EXERCISE MATERIAL ▸

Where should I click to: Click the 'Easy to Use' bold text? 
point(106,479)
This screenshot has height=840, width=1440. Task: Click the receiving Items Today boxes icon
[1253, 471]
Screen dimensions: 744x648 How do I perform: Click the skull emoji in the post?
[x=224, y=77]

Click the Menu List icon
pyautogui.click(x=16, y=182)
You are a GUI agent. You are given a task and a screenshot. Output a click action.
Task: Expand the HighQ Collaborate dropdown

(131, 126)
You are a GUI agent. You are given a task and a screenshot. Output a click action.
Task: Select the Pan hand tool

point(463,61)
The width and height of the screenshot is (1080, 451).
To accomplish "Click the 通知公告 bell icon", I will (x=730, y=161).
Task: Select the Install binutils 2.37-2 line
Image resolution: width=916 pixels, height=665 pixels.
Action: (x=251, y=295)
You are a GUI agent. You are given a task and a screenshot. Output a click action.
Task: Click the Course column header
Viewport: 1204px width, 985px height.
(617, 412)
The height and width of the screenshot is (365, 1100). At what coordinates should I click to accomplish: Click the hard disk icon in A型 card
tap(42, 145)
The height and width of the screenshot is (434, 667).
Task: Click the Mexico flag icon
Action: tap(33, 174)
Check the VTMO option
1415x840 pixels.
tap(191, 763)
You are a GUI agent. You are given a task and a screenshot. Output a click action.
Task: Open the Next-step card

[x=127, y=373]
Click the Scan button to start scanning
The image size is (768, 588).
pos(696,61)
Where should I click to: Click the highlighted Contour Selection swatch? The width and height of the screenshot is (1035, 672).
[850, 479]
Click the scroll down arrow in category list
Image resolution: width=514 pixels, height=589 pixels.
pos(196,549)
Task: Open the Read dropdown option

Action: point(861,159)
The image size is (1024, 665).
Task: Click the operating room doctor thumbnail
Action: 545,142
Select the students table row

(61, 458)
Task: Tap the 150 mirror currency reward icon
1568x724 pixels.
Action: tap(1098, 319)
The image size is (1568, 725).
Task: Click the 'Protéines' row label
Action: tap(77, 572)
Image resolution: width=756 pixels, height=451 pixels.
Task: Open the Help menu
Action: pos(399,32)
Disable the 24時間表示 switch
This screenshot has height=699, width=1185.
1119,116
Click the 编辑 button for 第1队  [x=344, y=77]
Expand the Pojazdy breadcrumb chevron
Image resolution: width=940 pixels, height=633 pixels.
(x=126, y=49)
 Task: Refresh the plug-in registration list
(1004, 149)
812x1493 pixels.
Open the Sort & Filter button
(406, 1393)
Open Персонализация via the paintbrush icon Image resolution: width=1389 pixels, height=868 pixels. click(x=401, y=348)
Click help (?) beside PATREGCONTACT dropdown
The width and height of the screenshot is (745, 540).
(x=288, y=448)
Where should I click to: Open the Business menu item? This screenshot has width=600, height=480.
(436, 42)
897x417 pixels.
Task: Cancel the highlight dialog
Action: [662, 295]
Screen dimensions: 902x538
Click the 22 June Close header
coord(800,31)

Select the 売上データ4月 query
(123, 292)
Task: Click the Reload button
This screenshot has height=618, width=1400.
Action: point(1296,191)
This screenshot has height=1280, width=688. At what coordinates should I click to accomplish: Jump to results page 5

WHAT IS BEING ASKED ▸ For this exercise, repeat each line of the listing exactly.

RESPONSE BELOW ▸
Where should I click to: Click the 'Easy to Use' bold text? 
point(106,479)
This screenshot has height=840, width=1440. Task: Click the receiving Items Today boxes icon
[1253, 471]
Screen dimensions: 744x648 How do I perform: Click the skull emoji in the post?
[x=224, y=77]

Click the Menu List icon
pyautogui.click(x=16, y=182)
You are a GUI agent. You are given a task and a screenshot. Output a click action.
Task: Expand the HighQ Collaborate dropdown

(131, 126)
You are a GUI agent. You are given a task and a screenshot. Output a click action.
Task: Select the Pan hand tool

point(463,61)
The width and height of the screenshot is (1080, 451).
To accomplish "Click the 通知公告 bell icon", I will (x=730, y=161).
Task: Select the Install binutils 2.37-2 line
Image resolution: width=916 pixels, height=665 pixels.
Action: (x=251, y=295)
You are a GUI agent. You are given a task and a screenshot. Output a click action.
Task: Click the Course column header
Viewport: 1204px width, 985px height.
(617, 412)
The height and width of the screenshot is (365, 1100). At what coordinates should I click to accomplish: Click the hard disk icon in A型 card
tap(42, 145)
The height and width of the screenshot is (434, 667).
Task: Click the Mexico flag icon
Action: tap(33, 174)
Check the VTMO option
1415x840 pixels.
tap(191, 763)
You are a GUI agent. You are given a task and a screenshot. Output a click action.
Task: Open the Next-step card

[x=127, y=373]
Click the Scan button to start scanning
The image size is (768, 588).
pos(696,61)
Where should I click to: Click the highlighted Contour Selection swatch? The width and height of the screenshot is (1035, 672).
[850, 479]
Click the scroll down arrow in category list
Image resolution: width=514 pixels, height=589 pixels.
pos(196,549)
Task: Open the Read dropdown option

Action: point(861,159)
The image size is (1024, 665).
Task: Click the operating room doctor thumbnail
Action: 545,142
Select the students table row

(61, 458)
Task: Tap the 150 mirror currency reward icon
1568x724 pixels.
Action: tap(1098, 319)
The image size is (1568, 725).
Task: Click the 'Protéines' row label
Action: tap(77, 572)
Image resolution: width=756 pixels, height=451 pixels.
Task: Open the Help menu
Action: pos(399,32)
Disable the 24時間表示 switch
This screenshot has height=699, width=1185.
1119,116
Click the 编辑 button for 第1队  [x=344, y=77]
Expand the Pojazdy breadcrumb chevron
Image resolution: width=940 pixels, height=633 pixels.
(x=126, y=49)
 Task: Refresh the plug-in registration list
(1004, 149)
812x1493 pixels.
Open the Sort & Filter button
(406, 1393)
Open Персонализация via the paintbrush icon Image resolution: width=1389 pixels, height=868 pixels. click(x=401, y=348)
Click help (?) beside PATREGCONTACT dropdown
The width and height of the screenshot is (745, 540).
(x=288, y=448)
Where should I click to: Open the Business menu item? This screenshot has width=600, height=480.
(436, 42)
897x417 pixels.
Task: Cancel the highlight dialog
Action: [662, 295]
Screen dimensions: 902x538
Click the 22 June Close header
coord(800,31)

Select the 売上データ4月 query
(123, 292)
Task: Click the Reload button
This screenshot has height=618, width=1400.
Action: point(1296,191)
This screenshot has height=1280, width=688. At what coordinates should I click to accomplish: Jump to results page 5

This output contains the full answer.